#### [Written exercise]
Reproduce everything from the line containing "Task: Toggle the" down to the line containing "(1870, 194)", requests included, scaling each coordinate in the answers by 1.9 and rounding to whole numbers with halves going up. Leave every other number in those lines as it stands.

#### [Exercise input]

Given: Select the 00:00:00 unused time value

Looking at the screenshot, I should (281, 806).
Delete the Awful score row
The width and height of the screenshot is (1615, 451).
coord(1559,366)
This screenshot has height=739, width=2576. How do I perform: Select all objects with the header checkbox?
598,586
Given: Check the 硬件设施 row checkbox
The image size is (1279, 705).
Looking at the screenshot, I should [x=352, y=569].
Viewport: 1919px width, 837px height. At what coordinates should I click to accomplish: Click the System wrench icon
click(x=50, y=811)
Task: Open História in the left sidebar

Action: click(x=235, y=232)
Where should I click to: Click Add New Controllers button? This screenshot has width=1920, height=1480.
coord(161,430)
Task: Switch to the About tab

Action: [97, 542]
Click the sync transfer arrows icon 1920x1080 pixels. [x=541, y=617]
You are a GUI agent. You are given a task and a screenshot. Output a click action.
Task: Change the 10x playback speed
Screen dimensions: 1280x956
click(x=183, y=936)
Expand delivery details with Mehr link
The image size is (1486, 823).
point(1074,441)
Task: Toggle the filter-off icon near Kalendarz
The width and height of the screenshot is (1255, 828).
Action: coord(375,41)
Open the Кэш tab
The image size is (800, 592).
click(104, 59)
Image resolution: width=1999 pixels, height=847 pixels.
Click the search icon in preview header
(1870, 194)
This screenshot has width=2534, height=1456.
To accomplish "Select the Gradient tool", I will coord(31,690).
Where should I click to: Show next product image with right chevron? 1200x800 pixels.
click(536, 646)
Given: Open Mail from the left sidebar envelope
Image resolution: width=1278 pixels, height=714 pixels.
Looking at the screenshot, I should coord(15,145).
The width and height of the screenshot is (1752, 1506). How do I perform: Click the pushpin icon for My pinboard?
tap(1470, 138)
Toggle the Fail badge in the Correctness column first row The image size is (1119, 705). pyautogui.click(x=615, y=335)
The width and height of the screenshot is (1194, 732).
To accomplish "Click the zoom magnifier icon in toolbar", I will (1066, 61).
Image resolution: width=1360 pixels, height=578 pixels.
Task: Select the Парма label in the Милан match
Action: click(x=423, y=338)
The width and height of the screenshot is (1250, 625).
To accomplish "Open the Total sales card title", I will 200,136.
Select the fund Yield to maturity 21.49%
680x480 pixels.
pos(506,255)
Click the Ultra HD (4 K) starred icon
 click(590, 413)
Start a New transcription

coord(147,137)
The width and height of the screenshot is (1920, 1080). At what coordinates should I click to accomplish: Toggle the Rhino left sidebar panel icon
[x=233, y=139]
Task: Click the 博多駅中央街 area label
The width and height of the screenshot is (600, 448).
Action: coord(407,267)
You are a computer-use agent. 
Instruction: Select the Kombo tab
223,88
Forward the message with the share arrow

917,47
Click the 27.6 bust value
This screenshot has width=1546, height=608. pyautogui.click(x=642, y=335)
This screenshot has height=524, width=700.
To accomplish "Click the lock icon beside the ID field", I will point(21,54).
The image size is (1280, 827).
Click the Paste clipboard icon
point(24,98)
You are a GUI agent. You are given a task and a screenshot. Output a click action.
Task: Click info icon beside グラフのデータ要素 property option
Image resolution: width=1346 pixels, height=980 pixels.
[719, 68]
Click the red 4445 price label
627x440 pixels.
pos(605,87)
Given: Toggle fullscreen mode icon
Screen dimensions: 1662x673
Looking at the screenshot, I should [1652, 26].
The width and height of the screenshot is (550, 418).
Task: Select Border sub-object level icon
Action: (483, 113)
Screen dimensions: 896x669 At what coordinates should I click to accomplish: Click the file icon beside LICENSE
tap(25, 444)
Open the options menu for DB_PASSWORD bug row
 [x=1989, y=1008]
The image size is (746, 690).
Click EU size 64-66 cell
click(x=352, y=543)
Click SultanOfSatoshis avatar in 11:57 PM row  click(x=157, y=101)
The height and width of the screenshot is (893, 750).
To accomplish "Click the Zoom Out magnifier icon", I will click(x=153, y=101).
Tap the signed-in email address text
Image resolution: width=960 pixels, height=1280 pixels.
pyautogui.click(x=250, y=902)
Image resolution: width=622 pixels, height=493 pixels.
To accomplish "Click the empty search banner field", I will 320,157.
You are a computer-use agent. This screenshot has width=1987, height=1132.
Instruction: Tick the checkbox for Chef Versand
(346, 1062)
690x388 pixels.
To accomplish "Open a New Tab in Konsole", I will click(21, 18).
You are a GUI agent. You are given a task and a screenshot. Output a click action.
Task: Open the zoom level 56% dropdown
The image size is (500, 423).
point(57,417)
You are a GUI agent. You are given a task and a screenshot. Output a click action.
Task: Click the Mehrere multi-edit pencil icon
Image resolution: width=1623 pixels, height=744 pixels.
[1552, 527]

#### [Exercise answer]
Task: Toggle the filter-off icon near Kalendarz
The width and height of the screenshot is (1255, 828).
Action: coord(713,78)
Open the Кэш tab
The image size is (800, 592).
click(198, 112)
Image resolution: width=1999 pixels, height=847 pixels.
Click the search icon in preview header
(3553, 369)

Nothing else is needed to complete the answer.